Application for disclosure
In a cautionary tale for litigators, the High Court has ordered the disclosure of the privileged notes of a conversation after a witness referred to the conversation in his witness statement.(1)
Scipharm, a pharmaceutical company, and Moorfields, a National Health Service hospital trust, were parties to a pharmaceutical development agreement. Scipharm alleged that Moorfields had breached the terms of the agreement by losing its "good manufacturing practice status". Consequently, Moorfields was unable to enter into a commercial manufacturing agreement. Scipharm alleged that it had incurred significant losses as a result of Moorfields' breach.
During the proceedings, the parties had exchanged witness statements. In his witness statement, Mr Beckers (a witness for Scipharm) referred to a discussion between Scipharm's solicitor and Ms Beveridge (a Moorfields employee). In particular, the statement said the following:
Our solicitor spoke to Margaret Beveridge, who is referred to in paragraph 3 and onwards of the particulars of claim . . . . Moorfields solicitors wrote in their letter dated 5 March 2018 that SciPharm . . . was not prepared to commit to non-refundable reservation and cancellation costs given the uncertainty in timing and success of obtaining market authorisation. Ms Beveridge confirmed to our solicitor that in reality Moorfields did not consider cancellation fees to be appropriate given the size of its manufacturing business. I do not know who gave this incorrect information to Moorfields solicitors in March 2018.

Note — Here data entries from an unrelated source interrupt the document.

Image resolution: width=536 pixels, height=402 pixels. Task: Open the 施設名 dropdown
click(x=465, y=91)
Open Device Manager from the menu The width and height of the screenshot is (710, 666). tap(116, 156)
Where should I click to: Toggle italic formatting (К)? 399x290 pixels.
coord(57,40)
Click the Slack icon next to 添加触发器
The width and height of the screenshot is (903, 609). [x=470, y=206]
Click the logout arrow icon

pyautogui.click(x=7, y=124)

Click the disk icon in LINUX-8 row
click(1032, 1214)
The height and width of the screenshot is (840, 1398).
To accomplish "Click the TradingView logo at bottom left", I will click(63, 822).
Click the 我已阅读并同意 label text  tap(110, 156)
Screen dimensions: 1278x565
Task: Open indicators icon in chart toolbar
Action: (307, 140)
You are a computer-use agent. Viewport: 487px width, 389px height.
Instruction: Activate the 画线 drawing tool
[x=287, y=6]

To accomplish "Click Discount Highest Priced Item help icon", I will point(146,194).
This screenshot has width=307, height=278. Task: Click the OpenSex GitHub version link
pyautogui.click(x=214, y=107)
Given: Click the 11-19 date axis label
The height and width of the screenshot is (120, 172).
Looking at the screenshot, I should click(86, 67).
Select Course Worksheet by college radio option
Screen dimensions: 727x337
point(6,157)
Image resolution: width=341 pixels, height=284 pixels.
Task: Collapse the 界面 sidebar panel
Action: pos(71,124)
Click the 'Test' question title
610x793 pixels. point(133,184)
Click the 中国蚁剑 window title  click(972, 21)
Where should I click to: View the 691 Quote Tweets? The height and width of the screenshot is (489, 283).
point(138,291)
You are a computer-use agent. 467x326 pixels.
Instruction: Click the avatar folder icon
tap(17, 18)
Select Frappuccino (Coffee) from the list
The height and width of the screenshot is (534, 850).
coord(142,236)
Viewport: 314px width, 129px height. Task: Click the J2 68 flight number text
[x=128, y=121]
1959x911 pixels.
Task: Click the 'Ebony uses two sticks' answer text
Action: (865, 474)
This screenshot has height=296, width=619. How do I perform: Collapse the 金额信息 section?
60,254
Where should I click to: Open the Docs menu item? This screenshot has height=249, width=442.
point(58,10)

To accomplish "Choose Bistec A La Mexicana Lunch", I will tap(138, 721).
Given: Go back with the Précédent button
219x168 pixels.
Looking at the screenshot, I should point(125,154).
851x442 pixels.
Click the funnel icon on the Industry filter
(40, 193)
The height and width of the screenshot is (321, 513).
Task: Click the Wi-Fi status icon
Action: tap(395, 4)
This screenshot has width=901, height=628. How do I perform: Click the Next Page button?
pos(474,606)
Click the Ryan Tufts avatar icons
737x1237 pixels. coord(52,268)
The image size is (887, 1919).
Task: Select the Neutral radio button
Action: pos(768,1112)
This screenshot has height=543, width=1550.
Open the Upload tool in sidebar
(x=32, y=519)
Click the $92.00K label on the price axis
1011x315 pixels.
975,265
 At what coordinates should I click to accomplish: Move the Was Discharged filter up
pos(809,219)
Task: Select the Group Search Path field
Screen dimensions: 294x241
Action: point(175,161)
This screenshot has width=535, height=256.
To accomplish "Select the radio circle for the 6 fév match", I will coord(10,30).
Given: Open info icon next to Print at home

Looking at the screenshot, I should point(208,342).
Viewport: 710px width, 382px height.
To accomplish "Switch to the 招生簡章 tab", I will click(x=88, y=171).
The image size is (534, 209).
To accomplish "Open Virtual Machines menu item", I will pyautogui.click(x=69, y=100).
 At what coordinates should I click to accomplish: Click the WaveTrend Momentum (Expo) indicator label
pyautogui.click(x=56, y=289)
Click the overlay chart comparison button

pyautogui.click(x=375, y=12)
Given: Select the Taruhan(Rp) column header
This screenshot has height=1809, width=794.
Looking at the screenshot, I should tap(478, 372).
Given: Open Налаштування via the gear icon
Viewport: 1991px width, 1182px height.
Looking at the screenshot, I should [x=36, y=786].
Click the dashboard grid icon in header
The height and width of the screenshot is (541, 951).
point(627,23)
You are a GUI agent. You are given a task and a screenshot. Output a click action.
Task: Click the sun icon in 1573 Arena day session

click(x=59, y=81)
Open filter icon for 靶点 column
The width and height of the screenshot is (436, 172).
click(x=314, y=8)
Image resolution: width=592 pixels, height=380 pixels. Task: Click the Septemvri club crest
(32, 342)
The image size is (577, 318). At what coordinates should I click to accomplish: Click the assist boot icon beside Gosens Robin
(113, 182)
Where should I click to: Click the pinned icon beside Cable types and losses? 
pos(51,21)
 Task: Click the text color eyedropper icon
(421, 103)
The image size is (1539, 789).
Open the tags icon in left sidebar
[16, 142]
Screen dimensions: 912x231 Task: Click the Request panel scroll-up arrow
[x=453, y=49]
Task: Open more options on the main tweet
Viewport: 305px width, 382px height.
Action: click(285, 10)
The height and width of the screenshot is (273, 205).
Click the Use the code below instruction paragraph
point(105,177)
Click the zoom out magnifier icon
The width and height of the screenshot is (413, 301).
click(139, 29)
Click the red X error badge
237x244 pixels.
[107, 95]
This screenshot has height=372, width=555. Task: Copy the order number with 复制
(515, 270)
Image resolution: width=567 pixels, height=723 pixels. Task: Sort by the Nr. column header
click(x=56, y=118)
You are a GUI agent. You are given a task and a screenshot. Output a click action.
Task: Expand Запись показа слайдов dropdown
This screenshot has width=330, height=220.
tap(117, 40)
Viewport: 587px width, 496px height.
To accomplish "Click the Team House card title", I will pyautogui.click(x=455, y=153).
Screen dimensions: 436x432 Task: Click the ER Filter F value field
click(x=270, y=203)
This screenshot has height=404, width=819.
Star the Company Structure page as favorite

Beckers's witness statement made no reference to written records of the discussions between Beveridge and Scipharm's solicitor, but Moorfields assumed that they existed. Moorfields applied to the High Court under Civil Procedure Rule 31.14 for disclosure and inspection of the "attendance notes or similar documents" arising from Beveridge's discussions with Scipharm's solicitor, which Moorfields argued had been referred or alluded to in Beckers's witness statement.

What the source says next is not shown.